The Inter-American Development Bank is lending Bolivia $4 million to help create 40,000 jobs over the next two years.
The loan will support Bolivia's Social Emergency Fund, created last year to implement small-scale job-creating projects in such sectors as roads, health, sewerage, irrigation, reforestation and irrigation to overcome the effects of the recession that began in 1985.
Projects covered by the loan will be limited to those with high rates of return that can contribute to increased exports, or projects that already are in advanced stages. The World Bank, five western countries and the United Nations Development Program are also supporting the program.
Bolivia will use the money to finance up to 80 percent of the cost of projects costing up to $250,000 that make make extensive use of domestic labor.
The IDB also has lent Paraguay $20 million to help provide electric service to 11,200 new users in five rural areas by incorporating them into the national electric grid.
The total cost of the program is $31.2 million. The West German development agency is providing a parallel loan of $5.25 million.
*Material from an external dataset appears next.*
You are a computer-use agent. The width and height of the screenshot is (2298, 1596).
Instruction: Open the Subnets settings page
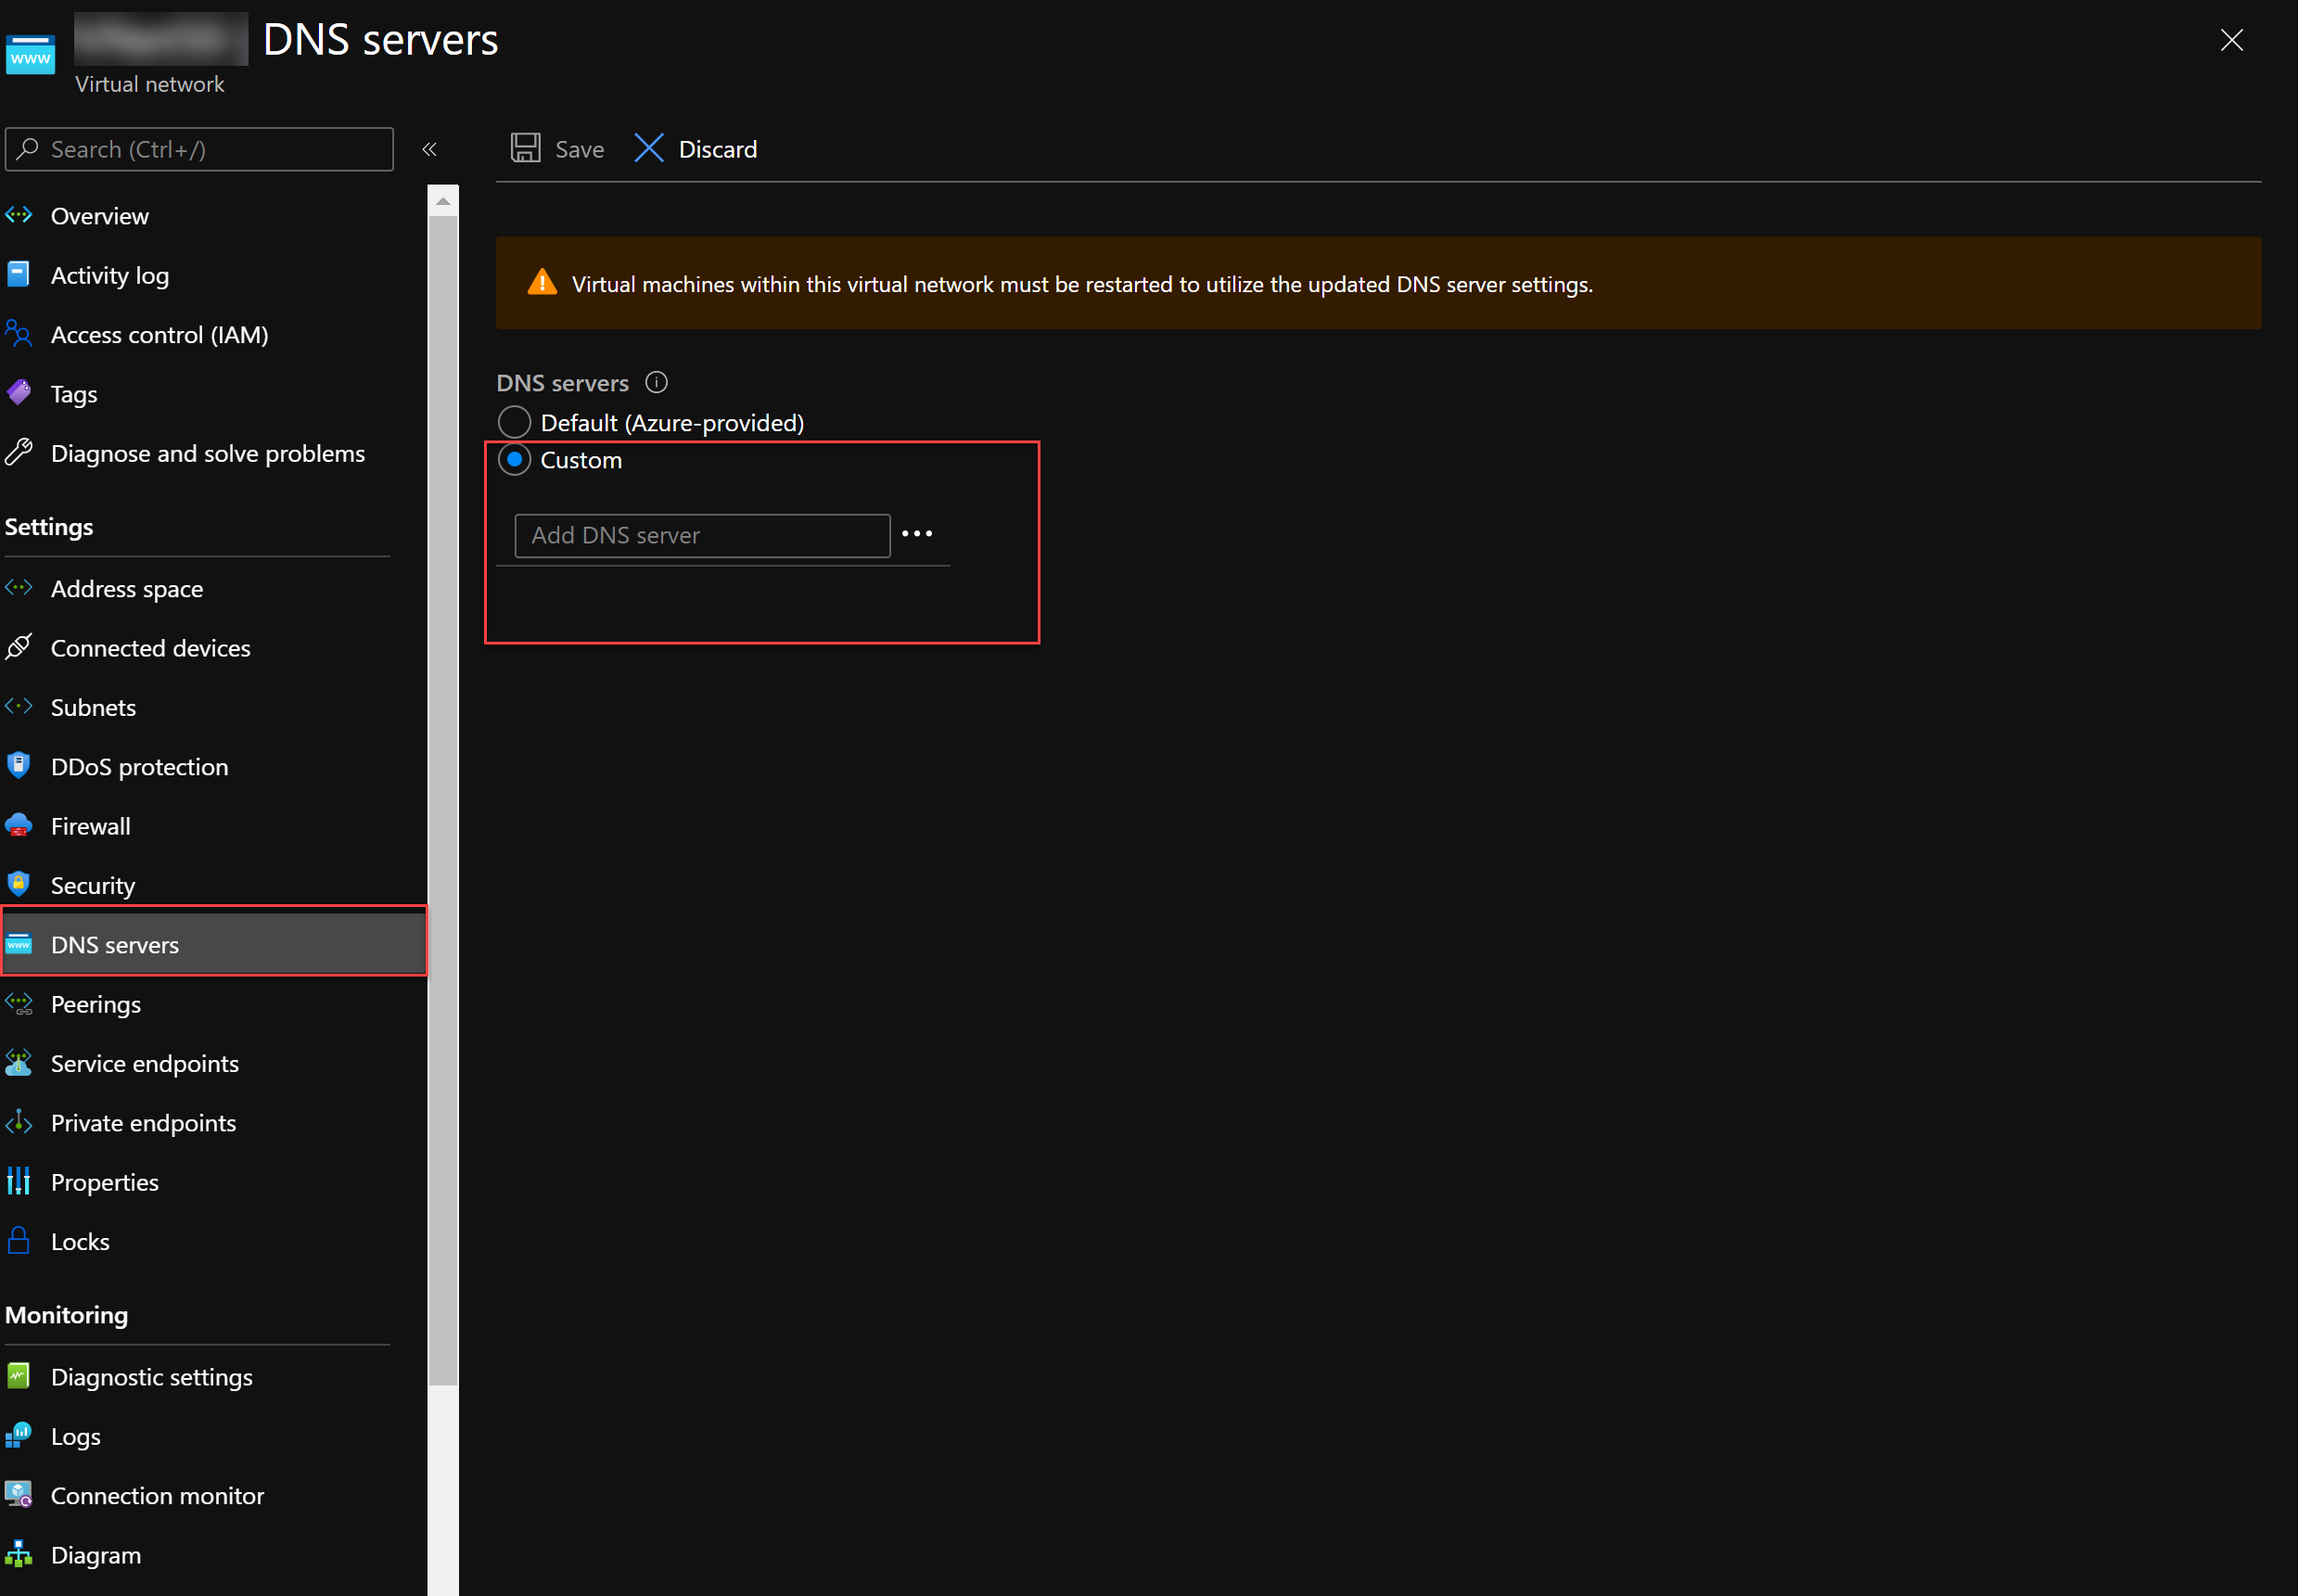coord(93,707)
Under the program, Paraguay will build a 58-mile, 66-kilovolt transmission line between the Itaquyry substation and a new substation to be built in Catuete. In addition, 912 miles of primary and secondary transmission lines will be built in other rural areas.
The new facilities will enable Paraguay to generate enough electricity to satisfy customer demand for several decades. The program includes the purchase of vehicles, computers, radio equipment and voltage regulators
Only 46 percent of the population of Paraguay has electric service. That percentage is low compared to other countries in similar stages of economic development.